The man leading the public inquiry into the Edinburgh trams fiasco has told how key figures refused "point blank" to co-operate.

In a BBC Scotland interview, Lord Hardie pledged his investigation would be tough and effective.

The Scottish government said last month the inquiry was to be given the power to compel witnesses to participate.

First Minister Nicola Sturgeon took the decision after Lord Hardie reported he had encountered a lack of co-operation.

In his first broadcast interview since the start of the inquiry, Lord Hardie said: "Our preliminary investigations, contacting people who we thought might be of assistance, threw up the problem.

"Some people refused point blank to co-operate, others just didn't answer letters.

"It became clear to me that if that persisted then the whole process could be frustrated and certainly take a period of time that was unacceptable to me."

Asked if he was confident that all relevant paperwork had been retained, Lord Hardie said his team would be able to identify if key documents or emails were missing.

He said: "One of the functions of the system that we are procuring is that it will sort out the documents into various orders and it will be able to identify gaps, for instance in an email trail.

"We will learn from that if there are indeed gaps."

Work on the inquiry is already well under way but it is not yet known when the first public hearings will take place or who Lord Hardie will call to appear before him.

The inquiry team is based in Edinburgh's Waverley Gate building, the capital's former General Post Office.

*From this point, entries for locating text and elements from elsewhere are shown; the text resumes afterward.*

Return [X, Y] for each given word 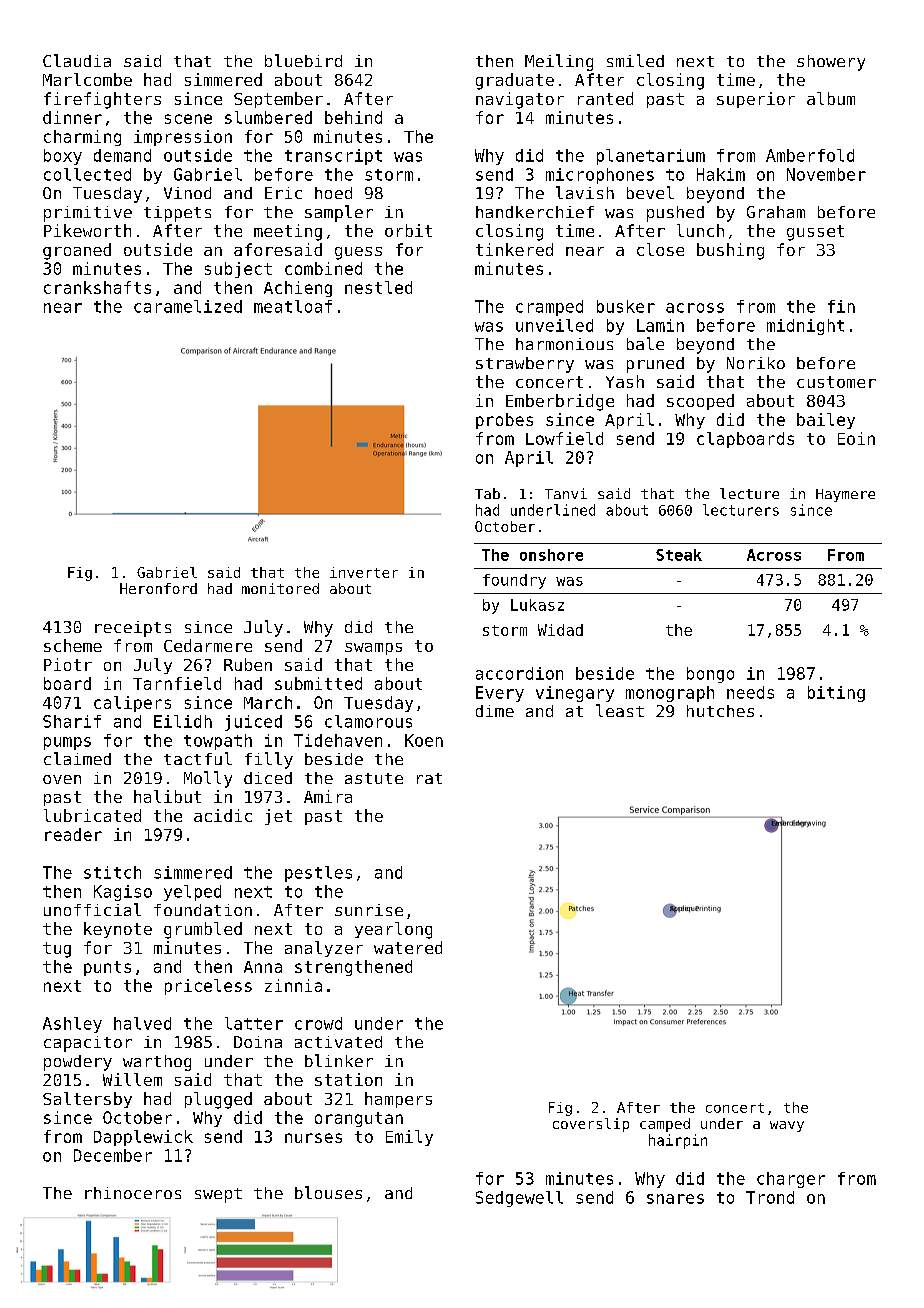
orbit [408, 230]
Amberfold [810, 155]
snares [675, 1199]
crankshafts [97, 287]
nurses [313, 1138]
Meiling [559, 62]
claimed [77, 758]
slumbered [268, 117]
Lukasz [537, 605]
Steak [679, 555]
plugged [218, 1100]
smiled [635, 60]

Details of proceedings will be made available via the inquiry website.

Lord Hardie expects there will be strong public interest in the inquiry and has urged members of the public to play their part in helping to identify what went wrong.

He said: "There were consequences that I am aware of for householders, for shopkeepers, for developers not only along the route of the tram but along the diverted routes of traffic.

"I would put out a plea to them now to think about what they are going to say, to get together with like-minded people to present a joint submission to the inquiry at the appropriate time, which will be when we call for evidence.

"If lessons are learned, then the benefit of this inquiry will be that future public procurement contracts will be delivered on time, on budget and as promised."

Edinburgh's tram service began running in May, but only after six years of disruption and a bitter dispute between the city council and its contractor.

The previous Labour-led Scottish government originally earmarked £375m to pay for the tram network, which ended up costing £776m and began running years late.